Exercise requirements: Please rewrite the items below, changing "coordinate pair" to "number pair" wherever it occurs and leaving all other text untouched.

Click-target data
-*-
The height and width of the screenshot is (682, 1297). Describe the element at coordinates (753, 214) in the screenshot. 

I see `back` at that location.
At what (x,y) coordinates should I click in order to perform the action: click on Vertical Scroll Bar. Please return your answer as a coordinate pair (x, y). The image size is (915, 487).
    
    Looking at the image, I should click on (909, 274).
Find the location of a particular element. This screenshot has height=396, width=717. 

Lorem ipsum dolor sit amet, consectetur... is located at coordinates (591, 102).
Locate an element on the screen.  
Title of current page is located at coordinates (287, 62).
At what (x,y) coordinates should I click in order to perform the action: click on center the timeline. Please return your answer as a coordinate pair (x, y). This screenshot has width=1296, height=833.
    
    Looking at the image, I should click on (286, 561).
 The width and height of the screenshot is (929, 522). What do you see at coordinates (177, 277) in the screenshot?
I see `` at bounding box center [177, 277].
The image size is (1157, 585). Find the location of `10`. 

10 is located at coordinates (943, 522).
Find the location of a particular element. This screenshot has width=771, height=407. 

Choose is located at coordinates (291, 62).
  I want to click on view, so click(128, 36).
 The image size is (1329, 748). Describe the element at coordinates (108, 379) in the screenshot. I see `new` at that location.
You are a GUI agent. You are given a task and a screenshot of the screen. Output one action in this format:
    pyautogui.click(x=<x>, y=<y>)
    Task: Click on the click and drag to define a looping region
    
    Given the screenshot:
-*-
Result:
The height and width of the screenshot is (682, 1297). Describe the element at coordinates (753, 214) in the screenshot. 

I see `back` at that location.
At what (x,y) coordinates should I click in order to perform the action: click on Vertical Scroll Bar. Please return your answer as a number pair (x, y). The image size is (915, 487).
    
    Looking at the image, I should click on (909, 274).
Find the location of a particular element. This screenshot has height=396, width=717. 

Lorem ipsum dolor sit amet, consectetur... is located at coordinates (591, 102).
Locate an element on the screen.  
Title of current page is located at coordinates (287, 62).
At what (x,y) coordinates should I click in order to perform the action: click on center the timeline. Please return your answer as a number pair (x, y). This screenshot has width=1296, height=833.
    
    Looking at the image, I should click on (286, 561).
 The width and height of the screenshot is (929, 522). What do you see at coordinates (177, 277) in the screenshot?
I see `` at bounding box center [177, 277].
The image size is (1157, 585). Find the location of `10`. 

10 is located at coordinates (943, 522).
Find the location of a particular element. This screenshot has width=771, height=407. 

Choose is located at coordinates (291, 62).
  I want to click on view, so click(128, 36).
 The image size is (1329, 748). Describe the element at coordinates (108, 379) in the screenshot. I see `new` at that location.
You are a GUI agent. You are given a task and a screenshot of the screen. Output one action in this format:
    pyautogui.click(x=<x>, y=<y>)
    Task: Click on the click and drag to define a looping region
    
    Given the screenshot:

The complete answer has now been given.